O volume de serviços no Brasil registrou queda de 0,4% em maio na comparação com abril, segundo dados divulgados nesta sexta-feira pelo Instituto Brasileiro de Geografia e Estatística (IBGE). O resultado veio pior do que a expectativa do mercado, que previa estabilidade.
Transportes puxam recuo
O setor de transportes, que responde por cerca de 30% do índice, caiu 1,2% no período, sendo o principal responsável pela queda geral. Dentro do segmento, o transporte rodoviário de cargas recuou 1,8%, enquanto o transporte aéreo caiu 2,5%.
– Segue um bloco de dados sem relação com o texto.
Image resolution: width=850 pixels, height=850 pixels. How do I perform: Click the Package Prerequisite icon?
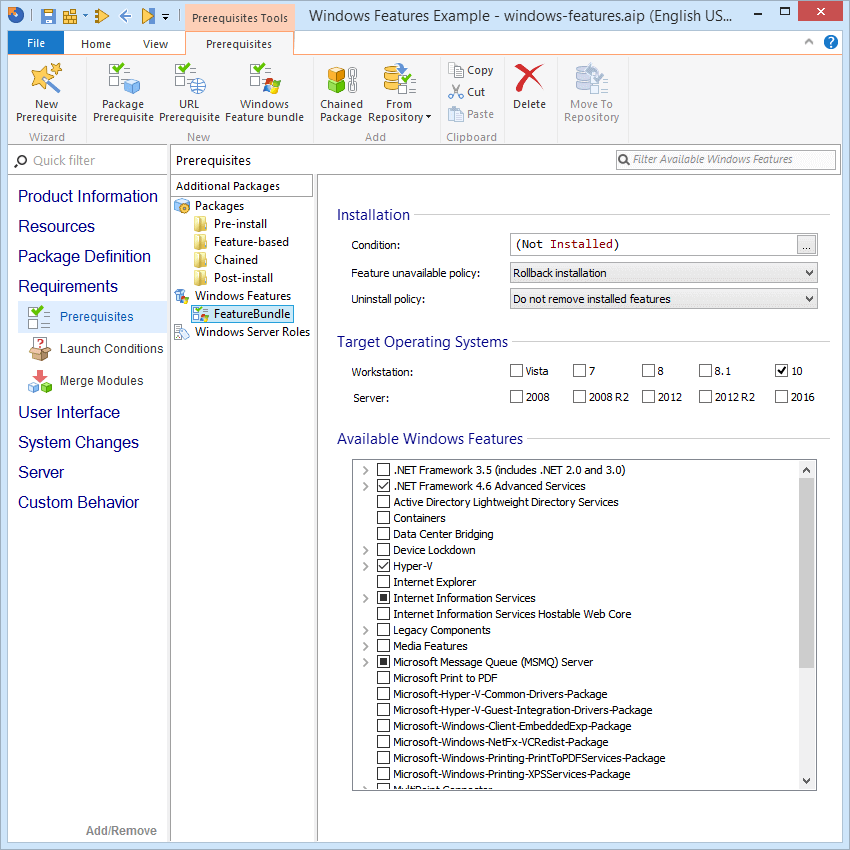(x=122, y=90)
“O resultado de maio mostra uma perda de fôlego do setor de serviços, especialmente nos transportes, que vinham crescendo nos meses anteriores”, afirmou em nota o gerente da pesquisa, Rodrigo Lobo.
Demais atividades
Dos cinco segmentos pesquisados, três tiveram queda: transportes (-1,2%), serviços profissionais, administrativos e complementares (-0,6%) e outros serviços (-0,3%). Já os serviços de informação e comunicação subiram 0,5%, e os serviços prestados às famílias avançaram 0,2%.
Impacto no acumulado
No acumulado dos últimos 12 meses, o setor de serviços acumula alta de 2,8%, mas o ritmo de crescimento vem desacelerando. Em abril, o acumulado era de 3,1%.
Para o economista-chefe da XP Investimentos, Caio Megale, a desaceleração reflete o aperto monetário e a redução do consumo das famílias. “Com juros altos e crédito mais caro, a tendência é de moderação nos serviços, especialmente nos segmentos mais dependentes de financiamento”, disse.
Perspectivas
O IBGE também revisou o resultado de abril de uma queda de 0,2% para uma queda de 0,1%. A pesquisa abrange o setor de serviços, que representa cerca de 70% do PIB brasileiro.